In the proposed Jamahiriya, the entire population is divided into People's Congresses, which elect the People's Committees, which in turn form the second round of the People's Congresses, which elect the State Committees, which fulfil the function of state administration. Issues considered at the People's Congresses are finally formulated each year at the General People's Congress. Accordingly, the outcomes and decisions of the General Congress are brought to the lower levels in the reverse order.
At the General People's Congress, which gathers together the governing bodies of the people's congresses, the people's committees, the trade unions and the professional associations, the most important public issues are discussed and the definitive legislative decisions are made.
In the first part of the "Green Book" Gaddafi also lays out his views on freedom of speech. According to him, "a human being, as an individual, should have the freedom of expression, and even if mad, s/he should have the right to freely express his/her madness." Man, as a legal entity, is also free to express themselves as such. In the first case the man represents only himself, in the second—only a group of individuals forming a legal entity.[7]

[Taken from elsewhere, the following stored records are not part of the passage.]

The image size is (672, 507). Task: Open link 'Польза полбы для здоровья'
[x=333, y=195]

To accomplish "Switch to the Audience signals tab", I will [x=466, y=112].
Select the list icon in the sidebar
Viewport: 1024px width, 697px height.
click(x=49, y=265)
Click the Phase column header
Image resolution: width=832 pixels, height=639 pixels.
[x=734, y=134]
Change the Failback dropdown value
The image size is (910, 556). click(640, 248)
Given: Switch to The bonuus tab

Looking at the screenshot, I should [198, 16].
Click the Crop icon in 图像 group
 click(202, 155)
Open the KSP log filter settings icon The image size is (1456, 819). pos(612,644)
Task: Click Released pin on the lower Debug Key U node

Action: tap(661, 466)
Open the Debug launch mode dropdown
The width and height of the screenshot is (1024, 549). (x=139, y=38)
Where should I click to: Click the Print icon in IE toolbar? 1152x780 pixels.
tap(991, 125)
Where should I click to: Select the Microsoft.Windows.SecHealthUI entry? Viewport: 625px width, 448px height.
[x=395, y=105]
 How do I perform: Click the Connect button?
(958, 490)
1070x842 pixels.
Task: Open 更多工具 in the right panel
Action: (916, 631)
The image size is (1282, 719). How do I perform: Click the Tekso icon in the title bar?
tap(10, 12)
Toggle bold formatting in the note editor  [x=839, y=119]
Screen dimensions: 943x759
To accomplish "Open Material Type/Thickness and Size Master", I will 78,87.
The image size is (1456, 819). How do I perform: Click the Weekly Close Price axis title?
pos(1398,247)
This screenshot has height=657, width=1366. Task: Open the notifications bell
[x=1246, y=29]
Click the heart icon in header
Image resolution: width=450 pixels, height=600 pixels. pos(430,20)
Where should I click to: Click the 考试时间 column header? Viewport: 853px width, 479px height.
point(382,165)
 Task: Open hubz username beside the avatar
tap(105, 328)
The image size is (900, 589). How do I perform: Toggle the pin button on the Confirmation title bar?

"Society is composed of many individuals and entities. Therefore, if an individual is insane, that does not mean that the rest of society are mad, too. Press is a method of expression of society, not a single person or entity. A newspaper, if owned by an individual, expresses only the views of its owner. The assertion that it represents public opinion is untenable and has no basis, because in reality it expresses the views of an individual, and from the point of view of genuine democracy it is unacceptable that an individual should own the print media and other types of media that provide the public with information."
Socialism
The second part of the "Green Book"—"The solution of the economic problem (Socialism)"—sets out the economic aspect of the Third International Theory (published on 2 February 1978).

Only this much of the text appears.